▶ _Aim_
Could you rewrite the lines starting with the one that contains "Given: Toggle the Sales playbook tag" and running through the end of the records, replacing "Sales playbook" with "Marketing playbook" and changing nothing else? Leave the pictures out of your answer.

◇ ◇ ◇ ◇ ◇ ◇ ◇

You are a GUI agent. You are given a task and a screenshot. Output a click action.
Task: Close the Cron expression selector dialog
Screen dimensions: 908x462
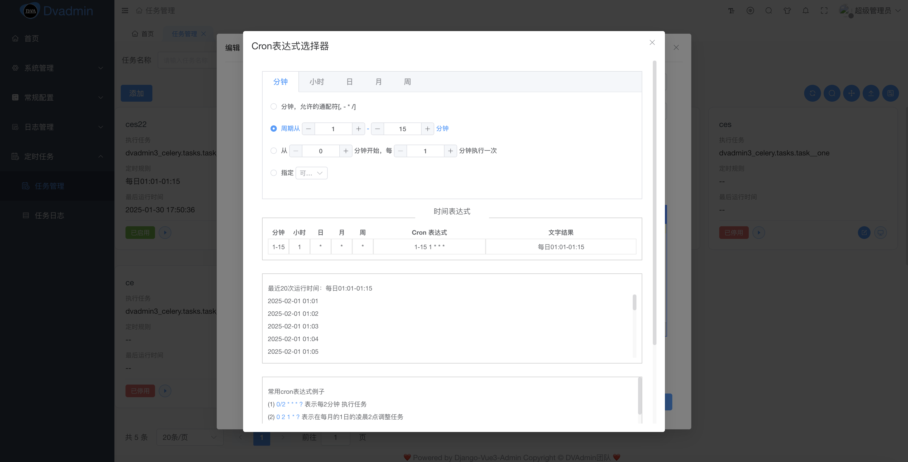click(x=652, y=43)
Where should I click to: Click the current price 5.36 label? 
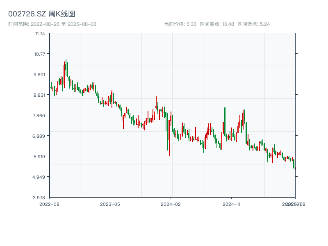pyautogui.click(x=180, y=24)
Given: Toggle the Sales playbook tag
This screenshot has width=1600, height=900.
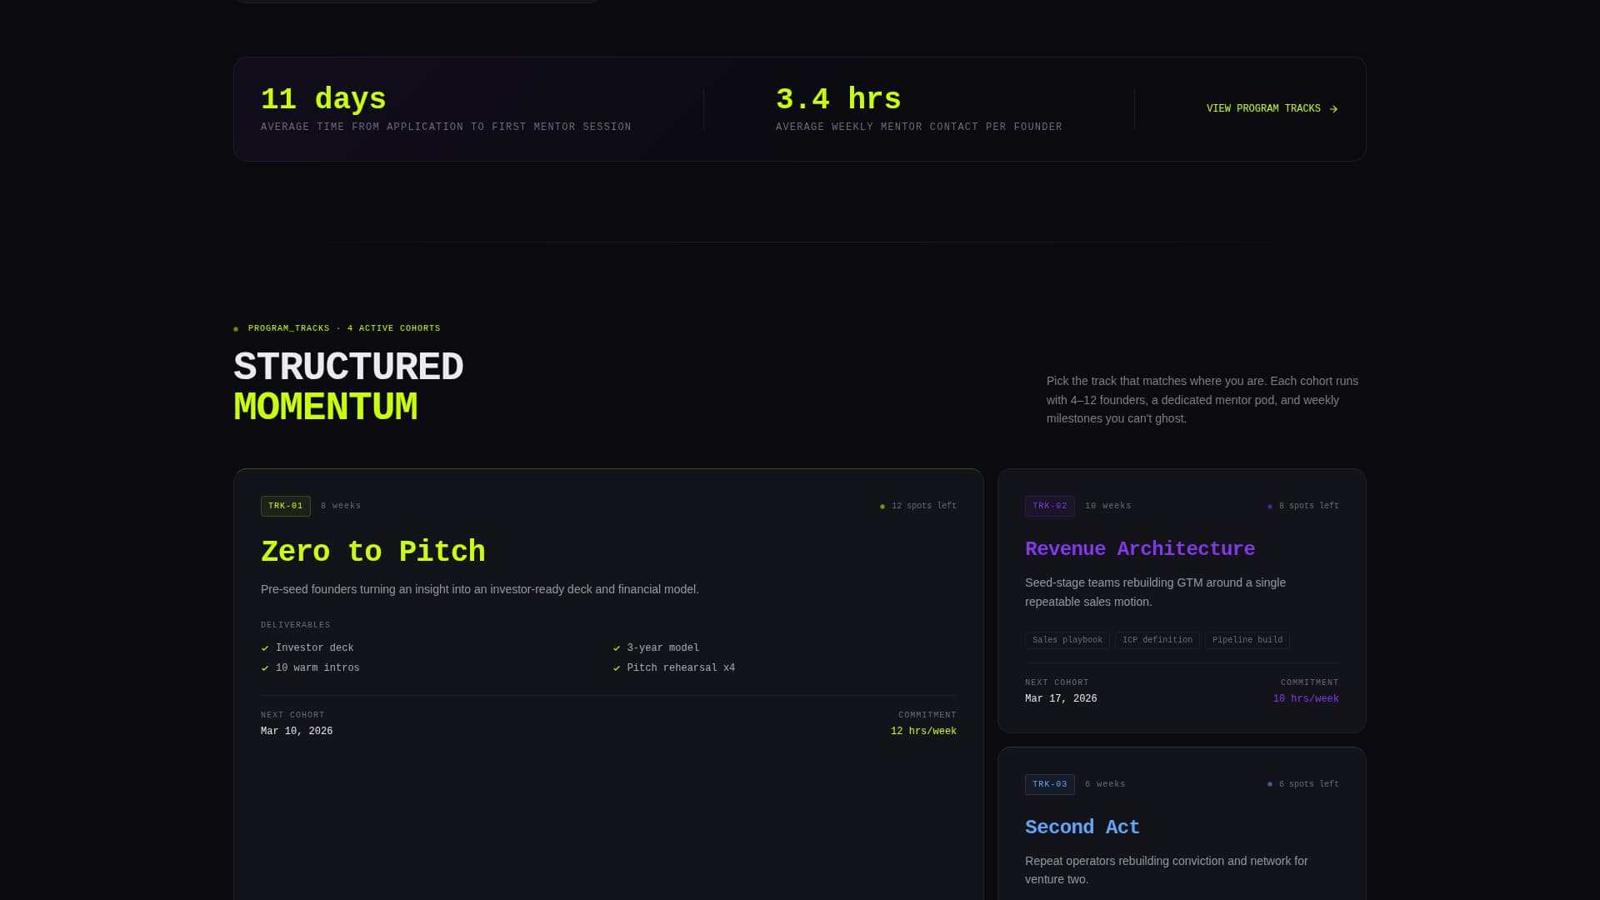Looking at the screenshot, I should (x=1067, y=640).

◇ ◇ ◇ ◇ ◇ ◇ ◇

▶ _Solved exercise_
Given: Toggle the Marketing playbook tag
This screenshot has width=1600, height=900.
Looking at the screenshot, I should (x=1067, y=640).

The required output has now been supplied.